Let’s start with definition of Technical debt and few examples from Software engineering.
You may write code that is clever and yet hard to understand by another programmer. In this case, the code is doing its job, however there is a cost when another programmer has to comprehend and extend the same.
In today’s world of cloud migrations, it could be that on-prem systems are running fine and yet you know that they may lack dynamic scaling- so sooner or later cloud is the way to go. However, code has to be refactored to follow certain patterns such as stateless design if it needs to be migrated to cloud. The delay in making these refactorings introduces a cost. Or it could be unit testing coverage that needs to be improved, and yet the pressure of adding new features always takes a precedence.
In all these examples, you can think of the additional effort needed to resolve the requirement goes up over time and often compounds, akin to paying interest on a financial debt. So Architects in traditional software engineering always keep a dedicated backlog of improvements to build that will ensure its long-term sustainability - though not visible to end-users.
Now, how does technical debt change with respect to AI?
Well all the standard software engineering issues still remain as AI is part of the system architecture stack. In addition some additional aspects need to be considered, as follows.
AI models depend on large amounts of data for training. As the data landscape changes, models become less effective and even biased due to the nature of the data. So the models need to adapt to the new data distributions and tested for fairness or inclusivity. This is the data dependency technical debt.
Algorithms, techniques, and frameworks to train AI systems are also evolving rapidly. The delay in upgrading to these techniques or platforms introduces the algorithm update technical debt.
In traditional code, adding comments and encapsulating logic in modular fashion is recommended for decreasing the debt. However, this breaks down in AI systems as models are built using complex architectures and often non-linear activation functions. So growing model complexity and its black box nature can increase the technical debt, and a move towards interpretable or explainable AI may be a way to reduce this debt.

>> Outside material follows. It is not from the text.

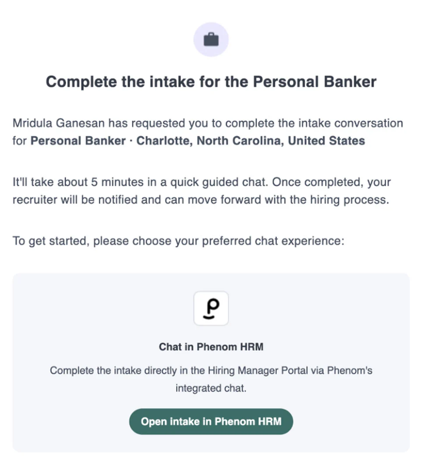Click the briefcase icon at top
This screenshot has height=473, width=421.
point(211,39)
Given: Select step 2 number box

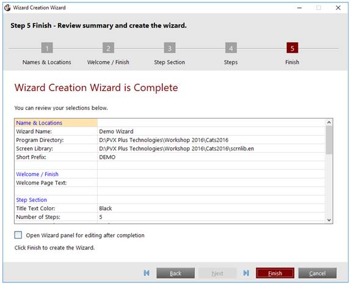Looking at the screenshot, I should click(x=108, y=48).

For example, LLMs can explain in verbose mode how it is choosing agents, retrieving context, and then generating content. Likewise, a predictive AI model can explain which features had more weightage when taking certain decisions.

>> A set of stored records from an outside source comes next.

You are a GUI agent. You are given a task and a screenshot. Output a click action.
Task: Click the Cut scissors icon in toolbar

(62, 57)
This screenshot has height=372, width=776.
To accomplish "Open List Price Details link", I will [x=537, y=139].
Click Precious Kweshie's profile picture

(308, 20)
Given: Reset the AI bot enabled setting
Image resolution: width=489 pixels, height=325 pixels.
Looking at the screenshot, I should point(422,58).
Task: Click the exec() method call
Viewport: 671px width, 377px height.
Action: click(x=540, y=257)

Silicon innovations such as the Graviton, Trainium, Inferentia processors from AWS or Google Ampere aimed to improve the performance per watt of systems is steadily growing. Many of these will incur some extra effort such as code changes or cost to migrate- however if not done early it will lead to more resource use and larger size of systems to migrate at a later point.

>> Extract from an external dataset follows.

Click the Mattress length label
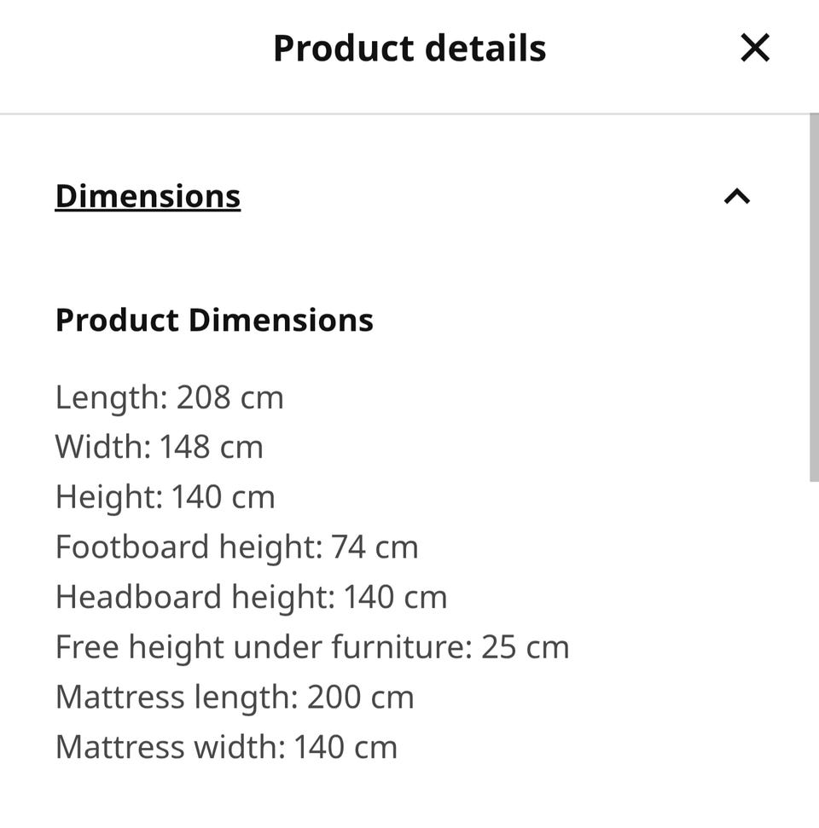The height and width of the screenshot is (828, 819). pos(176,697)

With Gen AI, now there is a plethora of content on web that is machine generated. So as we train new models and these in turn use machine generated text and then generate more outputs. This can result in an echo chamber where errors cascade and multiply if not verified and controlled in a timely manner. There are also many tools coming up to detect if a particular content was generated by another model or written by a human expert. Delay in using such tools will lead to model error cascade debt.
ML systems generating outputs may need to track who is consuming this data - systems, other ML models, and human users- and may need to have access mechanisms, tracking, and policies around this. If the consumers grow without tracking and later something changes in model outputs then it can have a real compound effect on downstream within your organization or even with external customers.
A lot of AI systems start off prematurely without a solid data foundation. In this case developers slap together ETL glue code for every stream of data that they may be using. And overtime this ETL glue becomes a spaghetti - good for PoCs and demo yet causing a lot of maintenance issues in production.
AI systems also start off with lots of iterative experiments to decide the right combination of data features to use for training, choice of prompts in case of Generative AI, and level of fine-tuning of models to make it better over time. The experiment code in Jupyter notebooks written by data scientists often get moved to production systems with the intent of speeding up release- however it introduces a huge technical debt if the AI scientist code is not refactored as part of AI engineering and MLOps grade quality.
Similarly, there could be a lot of configuration parameters for AI systems that could go all over the place and introduce debt if not maintained in a central configuration system or a JSON file.
Another type of debt is caused due to the mushrooming of several tools, platforms, and startups in this space in a compressed timeframe. Few years from now, many of these may not exist and the AI systems built on these will have to be refactored.
There are also regulations such as the EU AI act to ensure compliance and governance of AI systems. Although its early days of the act, developers who delay understanding these regulations and updating their AI systems will amass a lot of interest to pay later - including baking the solutions right and even paying fines for non-compliance.
AI tools such as GitHub co-pilot are now able to generate code based on prompts. However, some of this code can be difficult to understand and debug if things don’t work. Since these models have been trained on code written by humans, the issues will inevitably show up. Hence, indiscriminately generating code and pushing to high velocity CI/CD will be very risky as it will add unprecedented technical debt in the systems.
Finally it is important to see that AI is part of the full systems stack, and as it gets integrated it creates dependencies. So the role of systems architect will become highly valuable. Code reviews, integration reviews, data governance, responsible AI, robustness testing of Gen AI systems and Architecture quality assurance will go a long way in managing the technical debt, and delivering sustainable, maintainable AI rich software systems.